#### GIVEN PASSAGE
Data Loss Prevention (DLP) and Web Application Firewall (WAF)​

DLP and WAF uses the Deep Packet Inspection (DPI) of NeuVector to inspect the network payloads of connections for sensitive data violations. NeuVector uses a regular expression (regex) based engine to perform packet filtering functions. Extreme care should be taken when applying sensors to container traffic, as the filtering function incurs additional system overhead and can impact performance of the host.

DLP and WAF filtering are applied differently depending on the group(s) to which they are applied. In general, WAF filtering is applied to inbound and outbound connections except for internal traffic where only inbound filtering is applied. DLP filtering applies to inbound and outbound connections from a 'security domain', but not any internal connections within a security domain. See the detailed descriptions below.

Configuring DLP or WAF is a two step process:

  1. Define and test the sensor(s), which is the set of regular expressions used to match the header, URL, or entire packet.
  2. Apply the desired sensor to a Group, in the Policy -> Groups screen.

WAF Sensors​

WAF sensors represent inspection of network traffic to/from a pod/container. These sensors can be applied to any applicable group, even custom groups (e.g. namespace groups). Incoming traffic to ALL containers within the group will be inspected for WAF rule detection. In addition, any outbound (egress) connections external to the cluster will be inspected.

This means that, while this feature is named WAF, it is useful and applicable to any network traffic, not only web application traffic, and therefore provides broader protections than simple WAFs. For example, API security can be enforced on outbound connections to an external api service, allowing only GET requests and blocking POSTs.

Also note that, while similar to DLP, the inspection is for incoming traffic to EVERY pod/container within the group, while DLP applies inspection to incoming and outgoing traffic from the group only (i.e. the security boundary), not internal traffic in the group (e.g. not east-west within a Group's containers).

waf

DLP Sensors​

DLP Sensors are the patterns that are used to inspect traffic. Built in sensors such as credit card and U.S. social security have predefined regular expressions. You can add custom sensors by defining regex patterns to be used in that sensor. Note that, while similar to WAF, DLP applies inspection to incoming and outgoing traffic from the group only (i.e. the security boundary), not internal traffic in the group (e.g. not east-west within a Group's containers). WAF inspection is for incoming traffic only to EVERY pod/container within the group.
########
## INSTRUCTIONS
1) Using the DLP and WAF passage, explain why extreme care is advised when applying sensors to container traffic.
2) Carry on the DLP and WAF passage past its final sentence.
#### INFORMATION SHOWN
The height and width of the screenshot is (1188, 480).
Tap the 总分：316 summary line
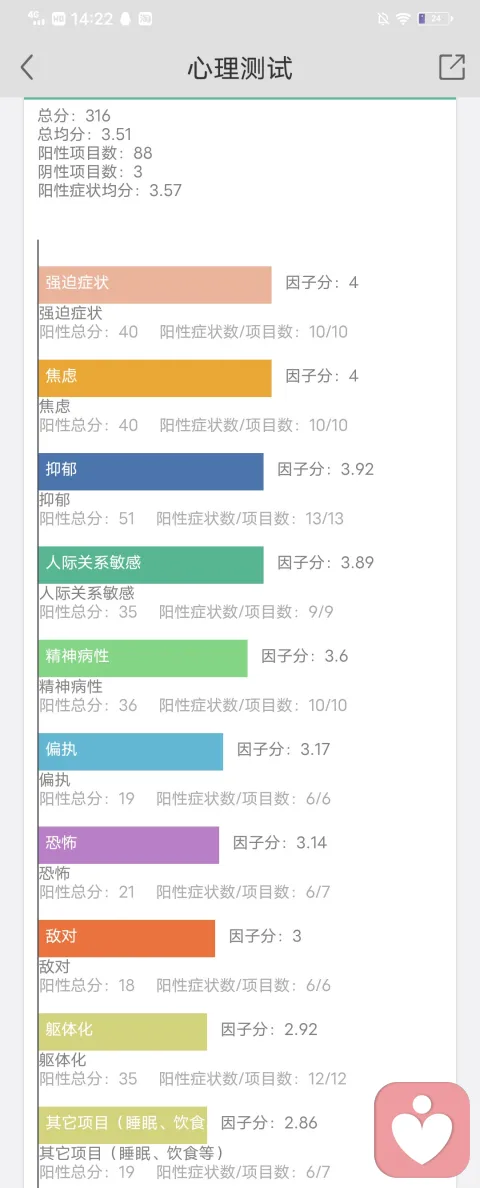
########
## ANSWER LIST
1) The sensors rely on NeuVector's regex-based Deep Packet Inspection to filter network payloads, and that filtering adds system overhead. The extra load can degrade the host's performance, so sensors should be applied with care.

2)
dlp

Configuring DLP and WAF sensors​

The configuration of DLP and WAF sensors is similar. Create a sensor Name and any comment, then select the sensor to Add or Edit the rules for that sensor. Key fields include:

  • Have/Not Have. Determines if the match requires the pattern to be found (Have) in order to take the action (e.g. Deny), or only if the pattern does not exist (Not Have) should the action be taken. It is recommended that the "Not Have" operator be combined in the rule with a pattern using the "Have" operator because a single pattern with "Not Have" operator will not be effective.
  • Pattern. This is the regular expression used to determine a match. You can test your regex against sample data to ensure correct Have/Not Have results.
  • Context. Where to look for the pattern match. Choose packet for the broadest inspection of the entire network connection, or narrow the inspection to the URL, header, or body only.

waf

Each DLP/WAF rule supports multiple patterns (max 16 patterns are allowed per rule). Multiple patterns as well as setting the rule context can also help reduce false positives.

Example of a DLP rule with a Have/Not Have pattern: Have:

\b3[47]\d{2}([ -]?)(?!(\d)\2{5}|123456|234567|345678)\d{6}\1(?!(\d)\3{4}|12345|56789)\d{5}\b

This produces a false positive match for "istio_agent_go_gc_duration_seconds_sum 22.378386247999998":

docker exec -ti httpclient sh
/ # curl -d "{\"context\": \"istio_agent_go_gc_duration_seconds_sum 22.378386247999998\"}" 172.17.0.5:8080/
Hello, world!

Adding a Not Have pattern removes the false positive:

istio\_(\w){5}

Sensors must be applied to a Group to become effective.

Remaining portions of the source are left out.